De nationalité américaine, installé depuis une quinzaine d’années en France (dont il parle la langue avec un accent délicieux), titulaire depuis 2021 d’une thèse en études cinématographiques, chargé de cours à Paris-8, Noah Teichner est un fou de cinéma. Pour raconter un pan méconnu de l’histoire – cette première « peur rouge » (Red Scare) avant le maccarthysme trente ans plus tard, à partir des écrits des principaux protagonistes et des coupures de presse de l’époque, il puise dans un matériau documentaire que ce spécialiste du cinéma burlesque américain connaît bien : les films muets de Buster Keaton. Et il a recours à un procédé bien particulier pour permettre à ceux-ci d’illustrer ceux-là : le split screen, l’écran divisé en deux entre d’un côté les images de Keaton et de l’autre des extraits écrits des mémoires des passagers de l’USAT Buford, ballotés sur l’Atlantique, la mer du Nord et la Baltique jusqu’en Finlande où ils accostent enfin après un mois de mer.

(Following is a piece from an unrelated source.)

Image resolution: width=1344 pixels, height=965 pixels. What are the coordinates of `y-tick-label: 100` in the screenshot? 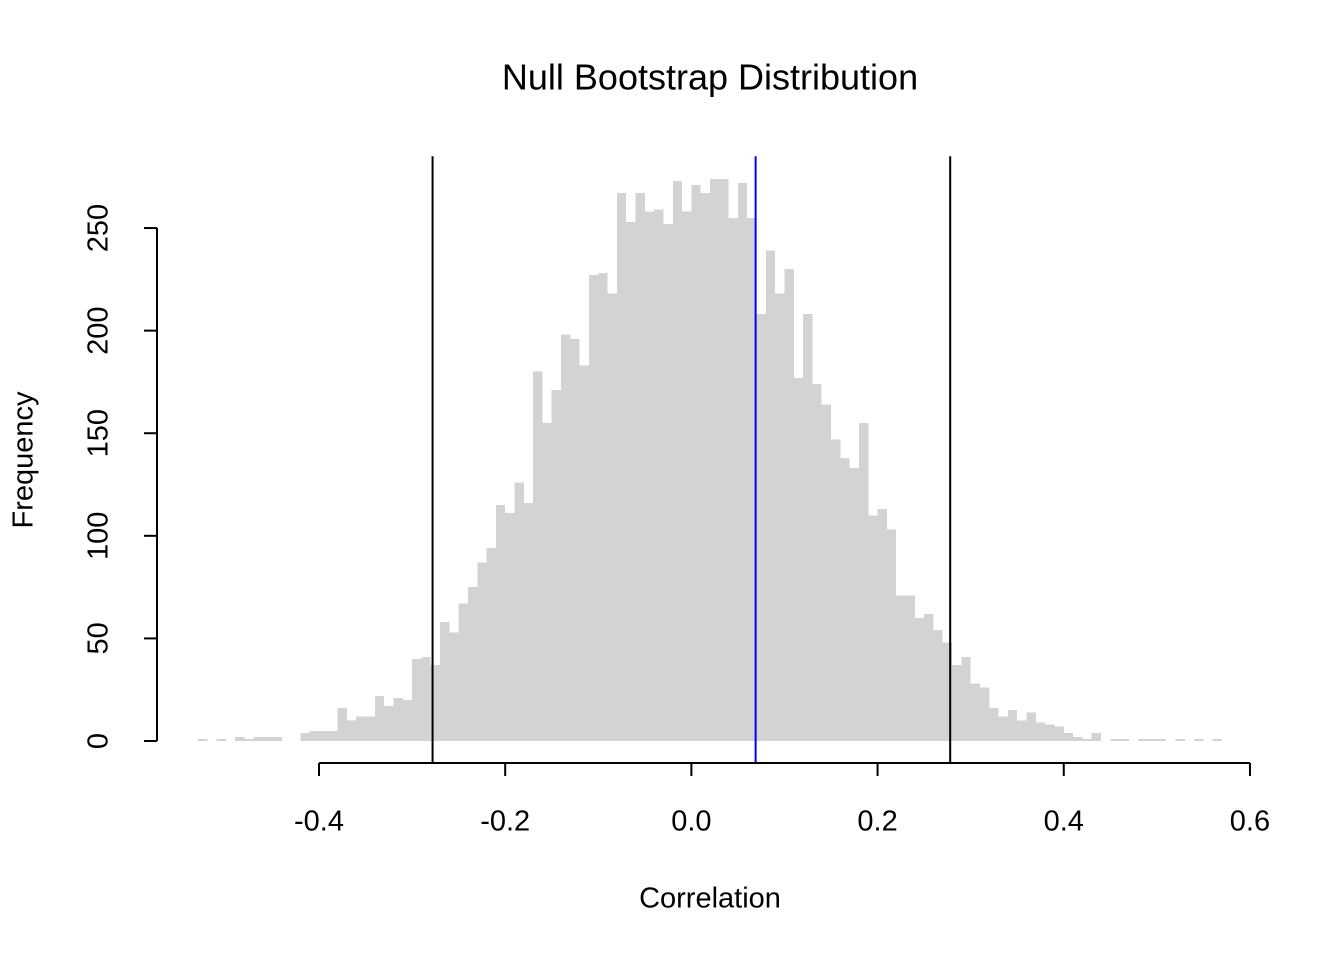 It's located at (99, 536). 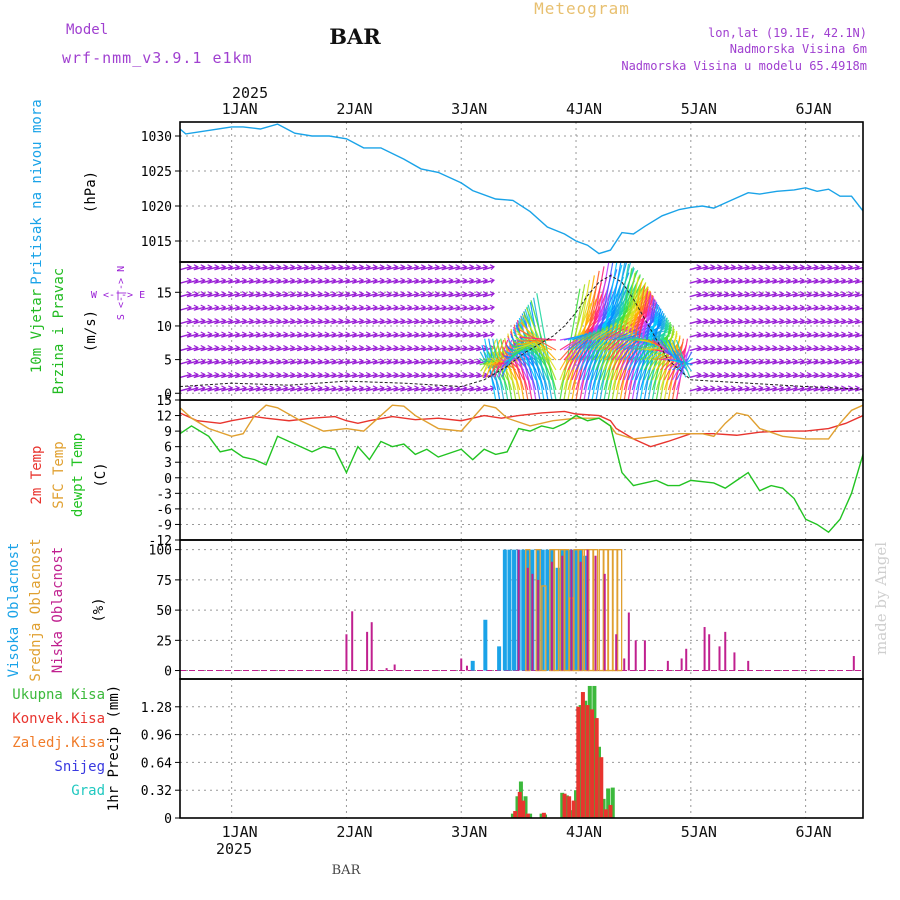 What do you see at coordinates (234, 849) in the screenshot?
I see `year-bottom: 2025` at bounding box center [234, 849].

Le résultat est austère. Navigators n’est pas un blockbuster. Il se regarde comme se lirait un article scientifique d’une revue du CNRS, avec sa bibliographie et ses notes de bas de page. On y découvre la joie mauvaise des États-Unis à expulser ces anarchistes, présentés comme des corps étrangers et malfaisants. On partage l’inquiétude des déportés sur le bateau dont ils ignorent la destination (ils redoutent un temps d’être remis aux Russes blancs en guerre contre Moscou). On aimerait en savoir plus sur leur destin après leur arrivée en Terre promise soviétique. Pour leurs deux leaders, Alexandre Berkman et Emma Goldman, la désillusion fut amère qui les conduisit moins de deux ans plus tard à quitter l’URSS et à reprendre le chemin de l’exil.